El exaltado y glotón desborde gastronómico no fue el motor del progreso para el país incaico. El exceso de sibaritismo, del abuso del paladar de cura y otros excesos desembocaron de repente en el acelerado incremento de obesos. Tanto que el país blanco y rojo, que nuevamente no fue a un campeonato universal de la pelota, alcanzó la cumbre mundial de gordos. El pedestal que era propiedad mexicana despertó el orgullo de patria, el desborde de emociones nacionales, la reivindicación de tantas desgracias de antes y de siempre. Embriagados por el triunfo ecuménico, se aumentaron los días o feriados que celebraban los platos exquisitos, los potajes al paso, las comidas últimas.
Entonces, abusar de la buena mesa se volvió una obligación cívica. El que menos comía 5 veces en la mañana y 3 veces en la noche y 2 veces antes del desayuno. El espíritu ruidoso, festejando y parrandero de los peruanos fue letal a la postre, que es una palabra que tiene relación con el ultimo mejunje de la mesa. Porque unos hombres y mujeres engordaron tanto que acabaron postrados en sus camas sin poder hacer ni deshacer, ni si quiera alimentarse, como le había ocurrido al pobre Manuel Uribe, el mexicano que en algún momento se convirtió en el varón más gordo del mundo.
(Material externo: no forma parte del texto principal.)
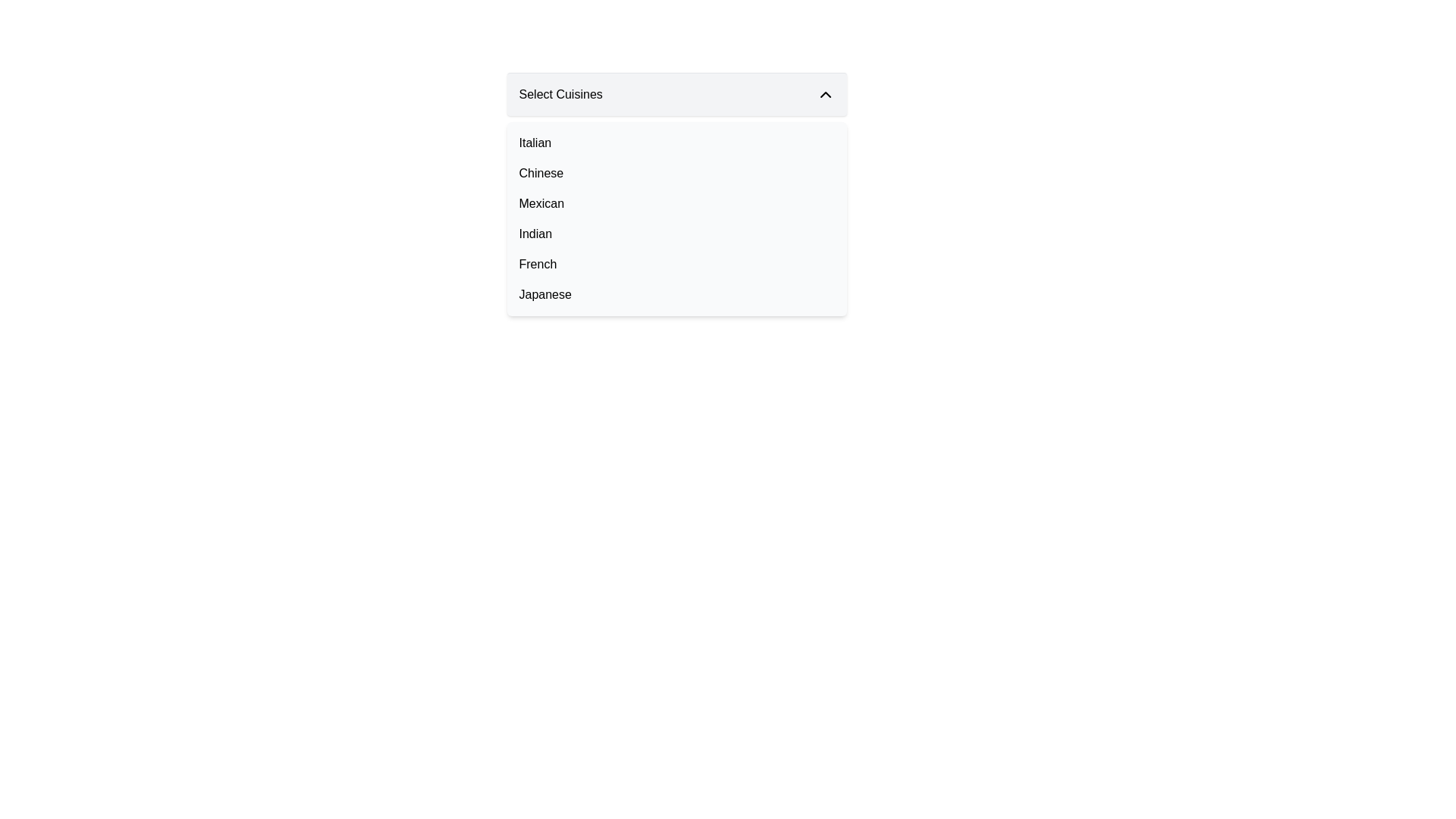 This screenshot has height=819, width=1456. I want to click on the chevron icon button located to the right of the 'Select Cuisines' text, so click(824, 94).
El presidente de ese tiempo, el señor Gastón Acurio, también vivía echado en palacio de gobierno.
En esa incómoda posición, atendido por especialista en combatir la grasa, en controlar el peso y en los inevitables dolores producidos por la rechonchez, leyó en el diario oficial que en el Japón una mujer anónima había pagado voluntariamente una multa por una falta contra el semáforo. El decreto de ley, que ordenaba, bajo pena de palo, que los súbditos pagaron voluntariamente sus deudas, multas y devengados, dio óptimos resultados. Las arcas nacionales obtuvieron millones de soles.